━━━━━ Reading text

Whether you speak or not, you may supply your
comments in writing. Written comments that you
provide to us will also be made public and will be
posted to the website.
If we continue to have open time slots, we may
extend our scheduled breaks, but I will also invite
the audience to speak, if desired.
The hearing will be transcribed. The
transcript will be posted on our website within the
next few weeks. Keep in mind, also, that as this is
a public hearing, members of the public may also be
recording your comments either using audio or video
recording.
I mentioned breaks. We will take a break at
approximately 10:30 to 10:40, we will break for
lunch from 12:00 to 1:00, and we will also have a
short break in the afternoon from 2:30 to 2:40.
A couple of other logistical items: restrooms
are down the hall. If you go out this first door,
take a left, and then an immediate right, and there
will be signs to direct you outside, as well.
If you need other assistance, please, again,
see Aaron Washington at the registration desk, and
he will either assist you or direct you to someone
who can assist you. He also has a WiFi password, if
you need access to WiFi.
When it is your turn to speak, I will call your
name. Please, also, though, state your name and
organization, just to be clear, when you come to the
podium.
We may be taking some speakers a little out of
order, as there are some traffic congestion issues
due to a very large local conference, so, if someone
is not here to speak, we will certainly delay their
time until a little bit later; that may also affect
the schedule just a little bit.
For our first speaker, we have Debbie Cochrane
from TICAS, The Institute for College Access and
Success.
Is Debbie here yet?
DEBBIE COCHRANE: I am. Catch my breath.
MS. WEISMAN: Catch your breath and come up
when you are ready. Thank you.
SPEAKER COMMENTS BY DEBBIE COCHRANE
DEBBIE COCHRANE: Hello. I'm Debbie Cochrane,
with The Institute for College Access and Success,
and I -- excuse me. I'm a little out of breath.
Not only did we have horrible bridge traffic, but we
put the wrong address into the GPS, so, just did a
little exercise for the last couple of blocks.
Anyway, I would like to start by welcoming you
to California. This, of course, is the home of the
vast majority of the students affected by the abrupt
closure of Corinthian Colleges, as well as the vast
majority of the potential beneficiaries of the
expedited process that the Department has set up for
certain Heald students.
In many ways, California is ground zero for
some of the issues that we're here to talk about
today, so I want to share an aspect of that that's
harder, probably, for you to see from D.C. That
aspect is that many of the harmed Corinthian
students are currently unable to get relief, because
they need help, and legal services providers in the
state are tapped out. Legal aid groups across the
state have long waiting lists for former Corinthian
students seeking help, and many are just turning
students away without even putting them on a waiting
list.

━━━━━━━━━━

• Tasks for this exercise
1: Summarize the hearing transcript in two sentences.
2: Proceed with the hearing transcript from the point at which it stops.
The lines that come next have no connection to the hearing transcript.

━━━━━ Dataset entries

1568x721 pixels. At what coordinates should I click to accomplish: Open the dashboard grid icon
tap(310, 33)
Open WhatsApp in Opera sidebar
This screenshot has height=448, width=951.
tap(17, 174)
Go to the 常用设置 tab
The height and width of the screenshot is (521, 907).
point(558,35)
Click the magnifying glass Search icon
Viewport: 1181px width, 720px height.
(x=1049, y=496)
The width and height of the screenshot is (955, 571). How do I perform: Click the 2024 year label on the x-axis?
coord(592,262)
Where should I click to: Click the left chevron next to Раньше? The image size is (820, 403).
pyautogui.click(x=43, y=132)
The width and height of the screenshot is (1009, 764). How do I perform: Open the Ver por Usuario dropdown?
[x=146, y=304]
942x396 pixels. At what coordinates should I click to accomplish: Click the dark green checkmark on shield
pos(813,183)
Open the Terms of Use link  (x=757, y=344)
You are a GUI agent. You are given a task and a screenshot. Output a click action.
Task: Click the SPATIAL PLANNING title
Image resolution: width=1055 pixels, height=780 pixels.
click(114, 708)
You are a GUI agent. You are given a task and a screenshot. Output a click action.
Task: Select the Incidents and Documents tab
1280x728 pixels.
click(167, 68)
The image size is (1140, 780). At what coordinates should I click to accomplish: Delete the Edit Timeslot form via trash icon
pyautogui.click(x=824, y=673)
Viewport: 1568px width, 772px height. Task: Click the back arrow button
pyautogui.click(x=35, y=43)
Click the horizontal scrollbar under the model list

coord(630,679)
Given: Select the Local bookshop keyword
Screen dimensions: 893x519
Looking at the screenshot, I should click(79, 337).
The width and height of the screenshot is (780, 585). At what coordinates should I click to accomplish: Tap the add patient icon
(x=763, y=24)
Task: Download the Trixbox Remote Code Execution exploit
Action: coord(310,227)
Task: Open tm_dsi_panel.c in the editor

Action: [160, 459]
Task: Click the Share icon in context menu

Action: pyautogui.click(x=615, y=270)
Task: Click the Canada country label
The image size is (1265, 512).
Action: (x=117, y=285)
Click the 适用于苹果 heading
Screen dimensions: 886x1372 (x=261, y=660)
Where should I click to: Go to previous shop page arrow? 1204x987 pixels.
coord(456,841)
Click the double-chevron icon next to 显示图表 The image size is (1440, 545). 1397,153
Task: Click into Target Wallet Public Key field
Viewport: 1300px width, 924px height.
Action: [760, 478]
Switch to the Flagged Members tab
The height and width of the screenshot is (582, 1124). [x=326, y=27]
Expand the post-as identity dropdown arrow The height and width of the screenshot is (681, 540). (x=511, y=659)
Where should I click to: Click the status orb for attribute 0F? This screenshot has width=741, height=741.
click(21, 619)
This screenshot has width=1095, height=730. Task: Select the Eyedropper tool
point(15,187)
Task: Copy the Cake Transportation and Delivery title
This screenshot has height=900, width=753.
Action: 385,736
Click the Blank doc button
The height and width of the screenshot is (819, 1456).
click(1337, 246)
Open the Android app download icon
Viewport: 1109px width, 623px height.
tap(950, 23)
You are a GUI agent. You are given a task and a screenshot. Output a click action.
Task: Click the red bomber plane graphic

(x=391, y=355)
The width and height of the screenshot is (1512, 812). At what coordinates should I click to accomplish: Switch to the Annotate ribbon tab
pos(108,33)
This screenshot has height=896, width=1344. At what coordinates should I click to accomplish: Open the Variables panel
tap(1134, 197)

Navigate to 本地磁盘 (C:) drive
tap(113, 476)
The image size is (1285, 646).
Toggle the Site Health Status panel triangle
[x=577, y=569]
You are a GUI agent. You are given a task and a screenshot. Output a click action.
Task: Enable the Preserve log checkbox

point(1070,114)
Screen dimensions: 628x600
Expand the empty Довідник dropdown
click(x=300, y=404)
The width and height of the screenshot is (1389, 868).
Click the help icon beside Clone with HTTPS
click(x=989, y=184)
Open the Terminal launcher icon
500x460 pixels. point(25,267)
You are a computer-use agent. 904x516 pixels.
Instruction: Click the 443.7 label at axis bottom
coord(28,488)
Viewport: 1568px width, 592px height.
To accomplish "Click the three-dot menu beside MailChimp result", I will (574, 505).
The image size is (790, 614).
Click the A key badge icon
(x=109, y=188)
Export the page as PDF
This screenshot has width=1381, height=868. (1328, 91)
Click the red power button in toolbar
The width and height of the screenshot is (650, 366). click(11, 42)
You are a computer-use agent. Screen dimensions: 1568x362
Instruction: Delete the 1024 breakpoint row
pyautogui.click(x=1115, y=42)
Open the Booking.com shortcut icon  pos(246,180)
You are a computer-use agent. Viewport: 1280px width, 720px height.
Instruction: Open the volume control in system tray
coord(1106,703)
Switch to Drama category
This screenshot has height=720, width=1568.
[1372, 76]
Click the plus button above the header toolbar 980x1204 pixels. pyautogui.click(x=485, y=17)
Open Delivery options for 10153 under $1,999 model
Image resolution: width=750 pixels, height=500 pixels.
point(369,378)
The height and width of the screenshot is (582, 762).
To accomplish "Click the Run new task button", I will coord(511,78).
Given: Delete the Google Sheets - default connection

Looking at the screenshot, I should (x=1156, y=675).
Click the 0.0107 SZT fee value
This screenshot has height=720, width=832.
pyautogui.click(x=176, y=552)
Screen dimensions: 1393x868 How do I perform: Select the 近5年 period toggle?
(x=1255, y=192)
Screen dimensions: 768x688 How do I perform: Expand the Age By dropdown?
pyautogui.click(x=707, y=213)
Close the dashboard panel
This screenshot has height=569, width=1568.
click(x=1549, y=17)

━━━━━━━━━━

• Final results
1: The opening remarks explain that written comments and a transcript will be posted on the website, give the break times, and warn that some speakers may be taken out of order because of traffic congestion from a large local conference. The first speaker, Debbie Cochrane of The Institute for College Access and Success, says that many harmed Corinthian students in California cannot get relief because legal services providers in the state are tapped out.

2:
Some of the providers are doing what they can
to help Corinthian students, but that means that all
of their other clients, like those facing evictions,
are just being put on the back seat.
So, I want to start by sharing that, because I
think it underscores the importance of making the
process and the rules for borrowers as simple and
straightforward as possible.
It also underscores a need for the Department
to do whatever it can now, under current
regulations, to improve access to relief for the
students who have already been harmed, in addition
to developing improved regulations. Borrowers can't
and shouldn't have to wait to receive the relief
they are already entitled to under the law.
One of the two most meaningful steps the
Department can take to ensure meaningful access to
relief is to make all federal loans eligible for
discharge under current and proposed regulations.
The request for comments, which we are all here
responding, refer to only direct loans, but all
federal loans are eligible for relief.
As we detail in our written comments, which we
will be submitting later today, the Department has
previously and repeatedly made clear that both DL
and FFEL borrowers have borrower defenses, so
denying borrowers relief from FFEL loans would have
a devastating effect and deny students relief they
are entitled to. More than 90 percent of the
federal loans disbursed to Heald students in 2009-10
were FFEL loans.
The second of the two most meaningful steps the
Department can take is to provide automatic group
discharges to students where the Department has
access to documented evidence of fraudulent or
relevant illegal acts. Department rules already
provide for automatic group discharges to certain
borrowers without individual applications.
Since 1999, federal rules have allowed for
closed school discharges without a borrower needing
to apply for them, and for false certification
discharges without an application since 2000.
In explaining the extension of this provision
to false certification discharges, the Department
stated in the Federal Register on August 3, 1989, we
or a guaranty agency occasionally learn of
information that strongly suggests that all
borrowers in a certain category will likely qualify
for a false certification discharge. For example,
we might determine that all students at a specific
school, during a certain time period, have incorrect
ATB determinations. In the interest of assisting
those borrowers, many of whom may be unaware of the
possibility of receiving a loan discharge, the
committee decided that it would be appropriate to
discharge those loans without an individual
discharge request from each borrower.
So, the rationale provided by the Department
for changing the false certification rules and the
closed school rules before it is the same one that
we provide for borrower defenses. When the
Department has documentation that a group of
students has been affected by unlawful school
practices, those affected students, many of whom, as
the Department states, may be unaware of the
possibility of receiving a loan discharge, be able
to receive relief without needing to apply for it.
Importantly, discharge eligibility under both
false certification and closed schools rules can be
and is established for groups of students at a time
already.
Later today, as I mentioned, we'll be
submitting much more detailed comments on these
issues, as well as several others. Among the most
critical of the others is to add to this rulemaking,
updating the current outdated false certification
rules which complement the DTR regs.
We urge the Department to curb the manipulation
of cohort default rates and 90/10 rates, and to
prohibit mandatory arbitration clauses and class
action bans from enrollment agreements.
Also, while we strongly agree with the
Department's goal of strengthening accountability
for schools that defraud students, it's crucial that
such accountability provisions not be designed to
pit students and schools against each other, the
result of which would be to effectively ensure that
students' defenses to repayment are unsuccessful.
Once it's clear to the Department that
borrowers have been defrauded, the relief to which
they're entitled should not be subject to or have to
wait for the legal maneuverings of unscrupulous
schools to conclude.
Thank you.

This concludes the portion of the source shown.